We often think of the responses of our body and our emotional state as linked to our performance. “My heart is racing. I am terribly nervous because I am no good at…..”. However, this is not necessarily a valid conclusion. ‘Nervous’ is a combination of a physical state (aroused) and an emotional one (anxious) which is attached to a moral judgement of your behaviour (no good). Seems logical. But the response of our body could have been attached to a different judgement, accompanied by a different emotion and it would seem just as logical. “My heart is racing. I am all pumped up and ready to go rock this….”. You still have an aroused physical state but with a positive emotion (excitement) and the moral judgement turns the other way (all good).

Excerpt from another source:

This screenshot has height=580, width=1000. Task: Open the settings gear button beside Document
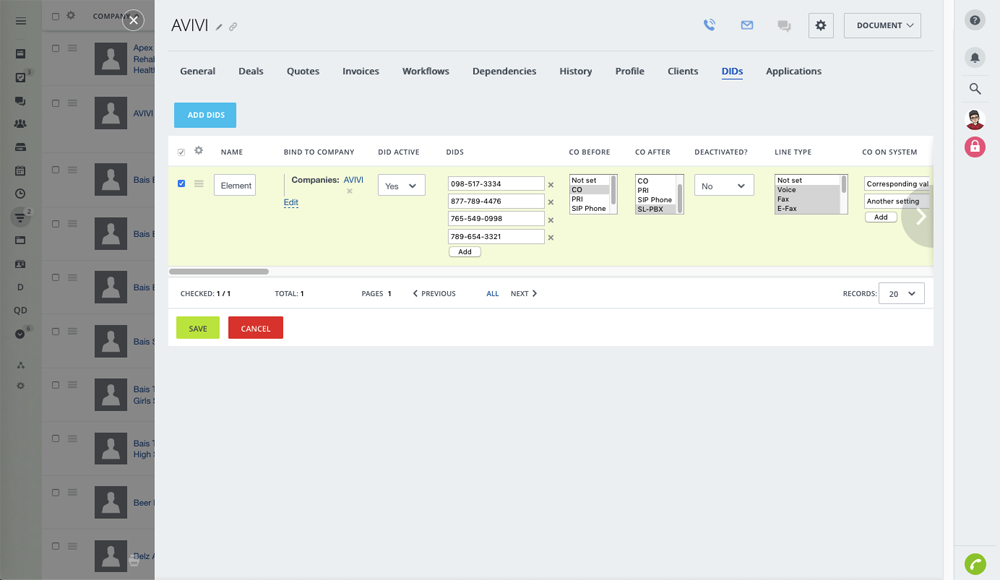click(821, 26)
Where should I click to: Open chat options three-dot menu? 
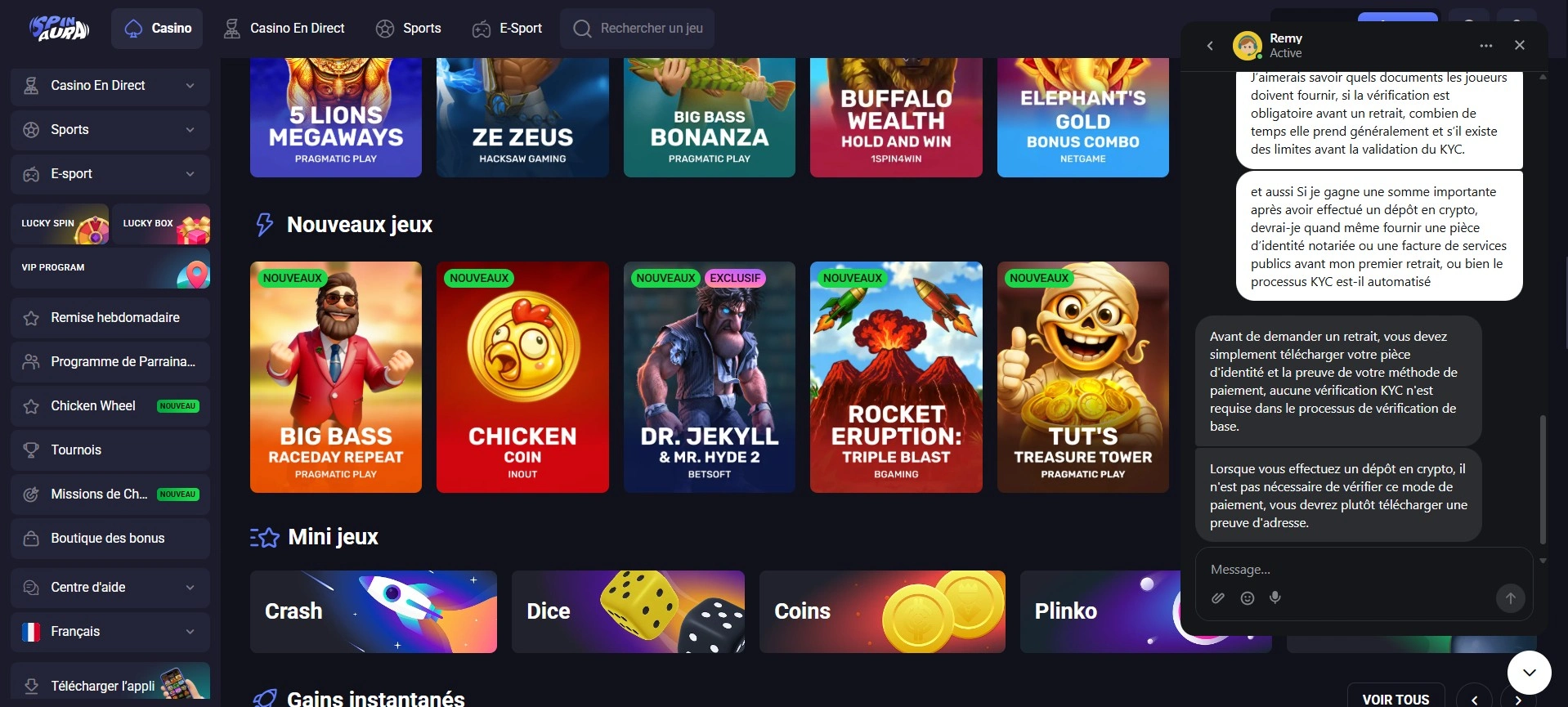(x=1486, y=46)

One of the factors determining the likelihood of you going emotionally one way or the other is your sense of self-efficacy. People with a high sense of self-efficacy tend to see arousal as some extra push by their body, a trigger to ACT. People with a low sense of self-efficacy interpret the same arousal as an obstacle. A sign to stop and sit down until the arousal goes away or even worse, they take it as a sign that their capabilities are insufficient and that they cannot possibly do this.
The advice we get to combat nervousness and plummeting self-esteem often targets our level of arousal: sit down and take a few breaths – in through your nose, down to your belly button and out your mouth. Sound familiar? You could also, perhaps more effectively, leave your arousal where it is and try to change your emotional state by focusing on what is going to make this a positive experience for you. Connect it to some core value you have, play with it and shape it in some way you would actually enjoy experiencing it.
Most importantly focus on that which YOU believe you can do – connect it to where your self-efficacy is highest and start shaping it from there. Keep your arousal high and let it work for you. Your higher heart rate makes you more alert and gives all your senses a boost to perform at their best. It is the same experience of an athlete, crouched down and ready to race.